No data yet.  I got the info from Bram after he came back from Germany from Dieter's event.  He and Roland Dantes talked about it.  My understanding is the Roland Dantes is the on working on it.  Sungkit is a student of SM Roland's and I would think he would be one fo the first with any hard data.  I'm keeping my eyes peeled for this as well.  Wouldn't that be funny if you and I (Americans) met in the PI?

Yours,
Dan Anderson


----------



## sungkit (Jul 6, 2004)

Hello again Dan! We have to stop meeting like this!

The Remy A. Presas Memorial in the PI, 2006 that you have mentioned is definately going ahead as far as I know. It is being organized by IMAF (Philippines) and Guro Roland Dantes is an adviser to the group.

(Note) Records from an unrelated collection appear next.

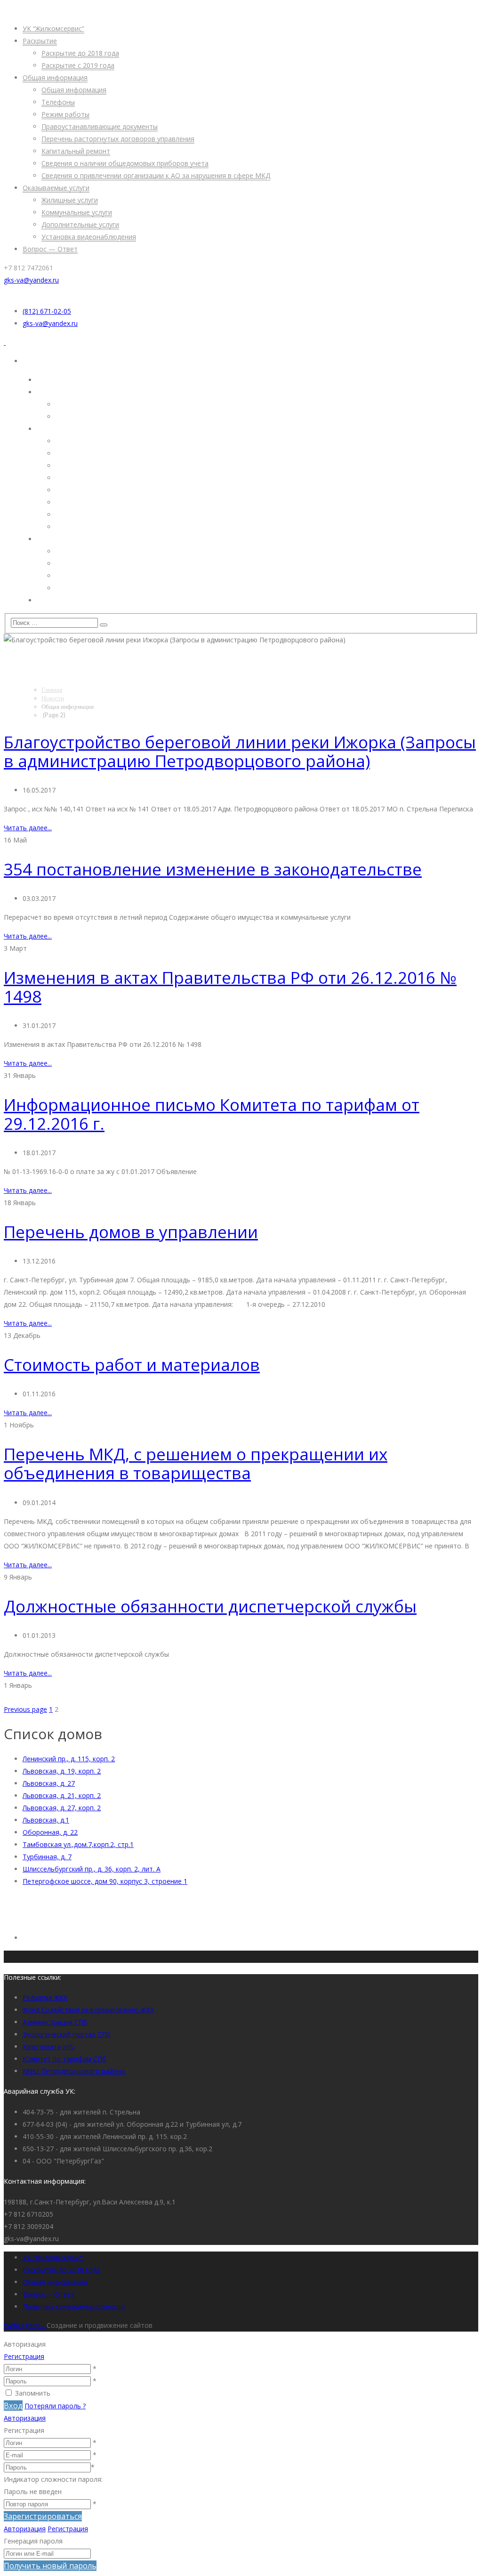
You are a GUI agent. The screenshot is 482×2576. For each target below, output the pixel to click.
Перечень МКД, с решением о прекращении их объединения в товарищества (195, 1463)
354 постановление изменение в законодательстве (213, 869)
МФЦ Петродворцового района (74, 2070)
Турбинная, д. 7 (47, 1856)
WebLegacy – (25, 2325)
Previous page (25, 1709)
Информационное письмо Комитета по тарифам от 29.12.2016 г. (211, 1114)
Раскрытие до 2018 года (61, 2269)
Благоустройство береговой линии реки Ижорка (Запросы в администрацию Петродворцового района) (240, 751)
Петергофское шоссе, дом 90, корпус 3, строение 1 (105, 1881)
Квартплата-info (49, 2046)
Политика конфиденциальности (74, 2306)
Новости (52, 698)
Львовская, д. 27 (49, 1783)
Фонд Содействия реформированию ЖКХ (88, 2009)
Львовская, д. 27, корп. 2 (62, 1807)
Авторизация (25, 2418)
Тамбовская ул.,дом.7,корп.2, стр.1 (78, 1844)
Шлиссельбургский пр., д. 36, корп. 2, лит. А (92, 1868)
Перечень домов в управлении (131, 1232)
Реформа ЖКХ (45, 1997)
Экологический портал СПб (67, 2034)
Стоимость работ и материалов (132, 1364)
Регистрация (24, 2356)
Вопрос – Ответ (48, 2294)
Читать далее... (28, 827)
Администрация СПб (55, 2021)
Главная (51, 689)
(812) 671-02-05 (47, 311)
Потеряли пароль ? (55, 2405)
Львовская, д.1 (46, 1819)
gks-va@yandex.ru (31, 279)
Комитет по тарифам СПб (64, 2058)
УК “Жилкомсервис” (53, 2257)
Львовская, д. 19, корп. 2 (62, 1770)
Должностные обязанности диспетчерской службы (210, 1606)
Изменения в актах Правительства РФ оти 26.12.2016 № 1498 (230, 986)
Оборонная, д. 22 (50, 1832)
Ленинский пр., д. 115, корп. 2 (69, 1758)
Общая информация (55, 2281)
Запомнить (32, 2393)
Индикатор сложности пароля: (53, 2479)
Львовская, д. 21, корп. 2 (62, 1795)
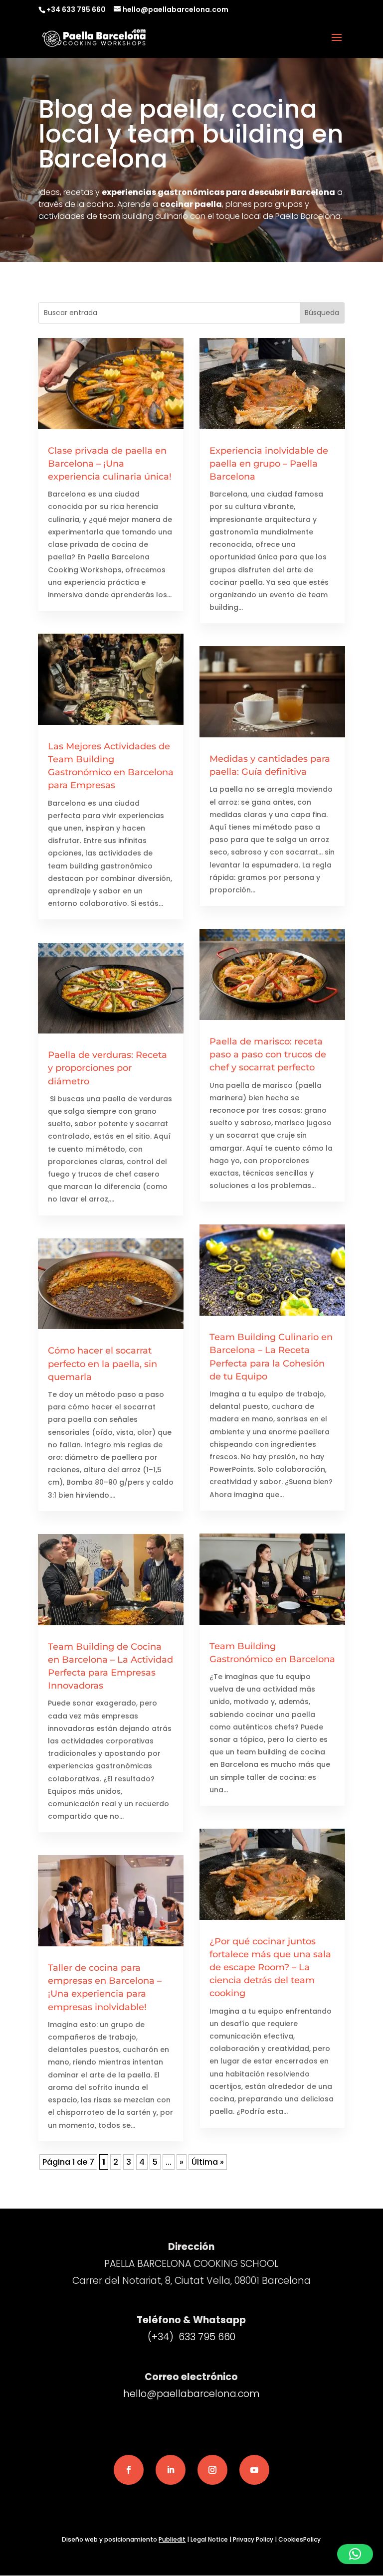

It will definitely be a remarkable event as all the senior masters here will be attending and supporting this historical event. As soon as more concrete details are obtained, I will be sure to post them here.


----------



## Guro Harold (Jul 6, 2004)

sungkit said:
			
		

> Hello again Dan! We have to stop meeting like this!
> 
> The Remy A. Presas Memorial in the PI, 2006 that you have mentioned is definately going ahead as far as I know. It is being organized by IMAF (Philippines) and Guro Roland Dantes is an adviser to the group.
> 
> It will definitely be a remarkable event as all the senior masters here will be attending and supporting this historical event. As soon as more concrete details are obtained, I will be sure to post them here.



Hi Sungkit,

That would be greatly appreciated!

Palusut


----------



## sungkit (Jul 7, 2004)

I am glad to post the information for the benefit of those who may be interested in attending. Hopefully when I meet with the Senior Masters again this weekend, I can obtain further details. As they come to hand, i will post it.


----------